Work accomplished by IGERT trainee Sean Carroll, along with IGERT faculty Joe Thornton and post-doctoral fellow Jamie Bridgham, was recognized by the Presidential Early Career Award for Scientists and Engineers to advisor Thornton. The award was bestowed by President of the United States G.W. Bush with an accompanying handshake and some personal words of congratulations.

The workers wanted to know how two closely related receptors, one for the stress hormone cortisol and the other for the kidney regulator aldosterone, came to recognize their respective specific hormones. The team began by analyzing the gene sequences of a huge database of hormone receptors. They found that the two receptors originated when a single ancient receptor gene was duplicated in the genome some 450 million years ago, just as animals with backbones were evolving. They used statistical methods to reconstruct the gene sequence of that ancient receptor, “resurrected” the gene by synthesizing its structure in the test tube, and then used laboratory tests to determine its functions. They found that the ancestral gene worked beautifully and was sensitive to both aldosterone and cortisol.

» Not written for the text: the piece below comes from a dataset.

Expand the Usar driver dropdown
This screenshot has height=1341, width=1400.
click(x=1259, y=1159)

This result was surprising, Thornton said, because aldosterone itself didn’t evolve for at least another 50 million years, around the time vertebrates came out of the water and began to colonize the land. Importantly, however, it explained how a new hormone-receptor pair evolved: When aldosterone came on the scene, the ancient receptor with its tendency to bind both hormones had been duplicated, and as random mutations caused the two duplicate genes to change over time, one became specialized by natural selection to prefer aldosterone while the other copy retained a preference for cortisol.

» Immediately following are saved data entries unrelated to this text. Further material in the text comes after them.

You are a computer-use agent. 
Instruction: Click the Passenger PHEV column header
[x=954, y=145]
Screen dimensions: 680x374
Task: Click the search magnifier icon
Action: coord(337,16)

Christoph Adami of the Keck Graduate Institute of Applied Sciences in Claremont, Calif., described the importance of the finding. Even Charles Darwin saw specialized lock-and-key relationships, such as a flower that can only be fertilized by a moth with particularly long mouthparts and the moth itself or hormones and their receptors, as a point where his theory was potentially vulnerable, Adami wrote that intelligent design advocates hold that such relationships demonstrate irreducible complexity and could not have evolved, and that such studies solidly refute all parts of the intelligent design argument. Those ‘alternate’ ideas, unlike the hypotheses investigated in these papers, remain thoroughly untested. Consequently, whatever debate remains must be characterized as purely political".

Bridgham JT, Carroll SM, Thornton JW. (2006) Evolution of hormone-receptor complexity by molecular exploitation. Science. 2006 Apr 7;312(5770):97-101.

Address Goals

The research integrates across genomics, computational biology, physiology and biochemistry, and the physics of macromolecular structure to address a fundamental misconception perpetrated by creationists regarding the mechanisms of evolution. Given the ways in which creationists try to drive science out of our school curricula, this is an important general contribution to an enlightened society. In addition, of course, and of primary importance it answers an important, long-standing problem in biology.